Deliberate Disturbance
The health and productivity of soils, livestock, plants, landscapes, ecology, and people is guided and shaped by deliberate disturbance — deliberate in the sense that the choice to implement a specific disturbance is a considered, conscious and intentional one. A choice that gets made as a subconscious pattern of habit, indoctrination, or dogma is not a deliberate choice. To be good stewards of the landscape, we need to make mindful choices of the disturbances we impose.
All active management decisions and actions result in imposing a disturbance, whether that be grazing livestock, pruning a tree, moving a fence, locating a water trough, adding a soil amendment, using a wormer, adding fertilizer, spraying a pesticide, or tilling the soil.
Disturbance is a reset action that can lead to greater soil and ecosystem health and productivity when used wisely. And disturbance can also reset soil and ecosystem health backward when not used wisely.
Moving Out of Equilibrium to Improve the Ecosystem
Reset actions and wise disturbance are a foundational requirement to trigger optimal health and performance outcomes and are inherent in natural ecosystem function. When a thermodynamic system remains in equilibrium, there is no output of energy or growth. If we desire for an ecosystem to evolve, to grow, to expand its carrying capacity and its biological diversity, then there is a requirement for stewardship decisions to move things temporarily out of equilibrium.
Deliberate disturbance in an ecosystem is the equivalent of pushing a pendulum. Without a push, eventually a pendulum stops moving and there is no further energy output. A slight touch to reset it will get it moving again, and the energy released from the back-and-forth oscillation is cumulative and much greater than the energy applied to get it restarted. A pendulum with no movement is a pendulum at equilibrium. A natural ecosystem at equilibrium, with no disturbances to reset it, is static and begins to decline.

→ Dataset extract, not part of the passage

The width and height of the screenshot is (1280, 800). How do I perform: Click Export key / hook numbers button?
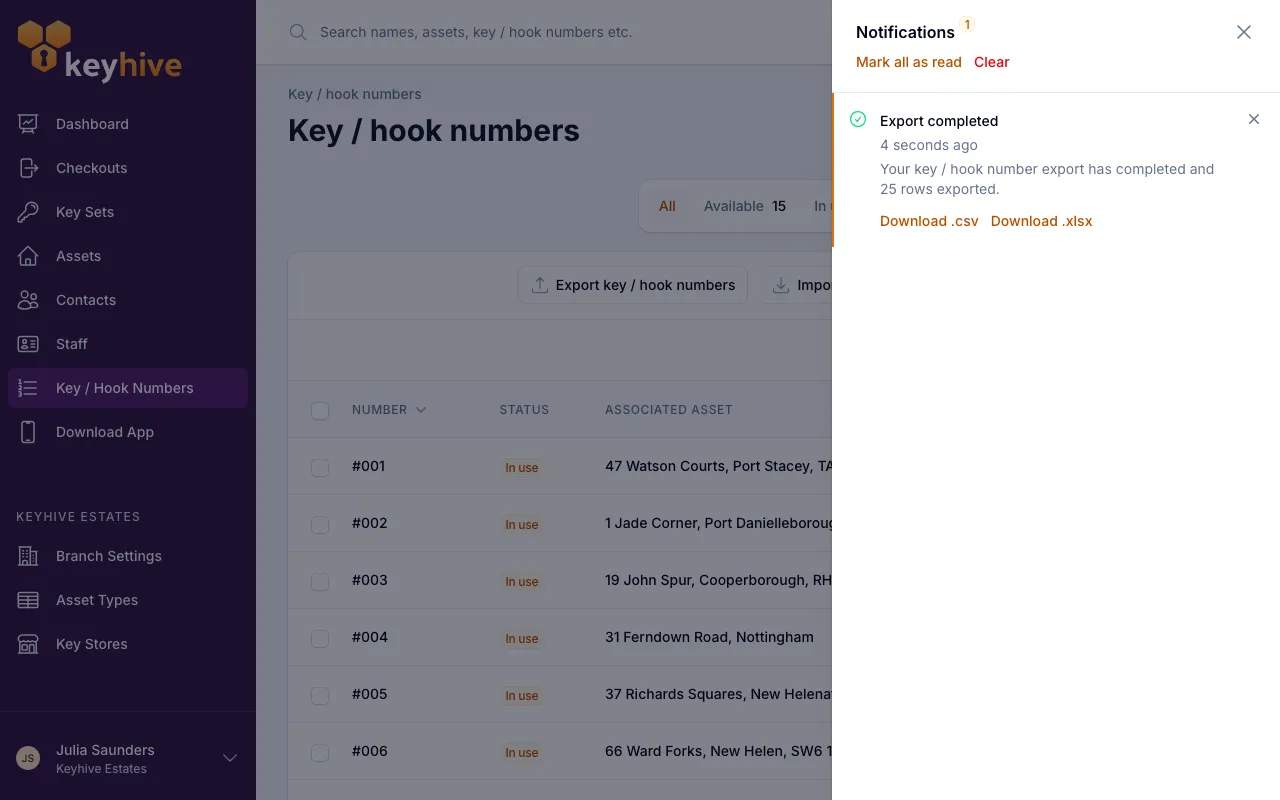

Any specific disturbance is not inherently good or bad. The question to be determined is if the particular disturbance serves as a beneficial reset action in a particular context. When a reset action is applied, does it lead to greater ecosystem health and function in a reasonable timeline? A reset action that is very valuable in one context may be detrimental in another. A reset action that is needed only once in one context might be needed routinely in another.
A volcano is a reset action that can produce very positive ecosystem outcomes over a decades-long time period. A large bison herd eating every green leaf to the ground for weeks at a time is a reset action that appears to have negative consequences in the short term but is a long-term net positive. Pruning a vine or tree of a large percentage of its total biomass might appear to some as a major short-term negative, but we know that the disequilibrium this creates leads to much greater productivity.
Thinking about deliberately creating productive disequilibrium and deliberate reset actions that fit our particular context provides us with a first-principles framework such that we can lose all manner of dogma and indoctrination in our thinking. This approach is invaluable, for we have a lot of dogma to overcome around the use and value of some types of disturbance.